Herbert Sidney Percy (18 February 1863 – 8 October 1932) was a member of the Williams family of painters who painted mainly portraits, but also produced some fine landscapes of the English countryside.

Percy was the youngest son of the popular Victorian landscape painter Sidney Richard Percy and Emily Fairlam, his father being a member of the Williams family of painters. He married Maud Thompson, who was the sister of the well-known Shakespearean actress Constance Crawley. His sister Amy Dora Percy became a novelist under the pen name of Mrs. Fred Reynolds.
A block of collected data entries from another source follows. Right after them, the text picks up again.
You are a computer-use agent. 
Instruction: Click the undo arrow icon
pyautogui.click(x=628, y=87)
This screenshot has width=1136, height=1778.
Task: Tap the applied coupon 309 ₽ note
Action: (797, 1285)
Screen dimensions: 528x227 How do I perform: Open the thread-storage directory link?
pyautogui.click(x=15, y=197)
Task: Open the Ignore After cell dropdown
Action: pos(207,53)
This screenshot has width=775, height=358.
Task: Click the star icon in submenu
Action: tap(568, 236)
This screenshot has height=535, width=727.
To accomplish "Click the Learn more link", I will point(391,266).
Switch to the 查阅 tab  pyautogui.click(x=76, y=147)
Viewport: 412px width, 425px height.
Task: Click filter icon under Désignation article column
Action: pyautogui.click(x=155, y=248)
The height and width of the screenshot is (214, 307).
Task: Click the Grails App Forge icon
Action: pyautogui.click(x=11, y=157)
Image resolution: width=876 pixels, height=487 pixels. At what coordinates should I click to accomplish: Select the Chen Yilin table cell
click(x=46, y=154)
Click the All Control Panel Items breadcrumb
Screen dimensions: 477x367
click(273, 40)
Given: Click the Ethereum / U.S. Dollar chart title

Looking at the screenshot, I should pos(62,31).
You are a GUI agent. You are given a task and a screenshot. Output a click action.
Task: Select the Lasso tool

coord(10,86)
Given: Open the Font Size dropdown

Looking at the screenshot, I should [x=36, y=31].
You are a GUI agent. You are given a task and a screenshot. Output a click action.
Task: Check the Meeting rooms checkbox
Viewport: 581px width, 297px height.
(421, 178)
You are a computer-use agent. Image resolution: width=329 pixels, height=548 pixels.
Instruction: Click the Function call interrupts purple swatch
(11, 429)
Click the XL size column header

Percy entered the Royal Academy of Art Schools in December 1881 at the age of 18, and spent two three-year terms there, earning two silver medals. Although he was a competent landscape artist, he considered himself primarily a portrait and miniature painter, as these brought in the large commissions, and his portraits hang in the homes of many prominent English families. He also painted some impressionist pieces, worked as a picture restorer, and prepared engravings, often from his own line drawings, for books and magazines. He was a close friend of the writer G.K. Chesterton, and some of Chesterton's books are illustrated with Percy's engravings.

He exhibited one painting at the Royal Academy, and eight works with the Society of British Artists. He was also a frequent exhibitor with the Royal Society of Painters in Oil and Watercolours. His portrait of Captain James Wood hangs in the Royal Marines Museum in Portsmouth, Hampshire. His daughter Sidney Dolores Bunce became a noted California painter.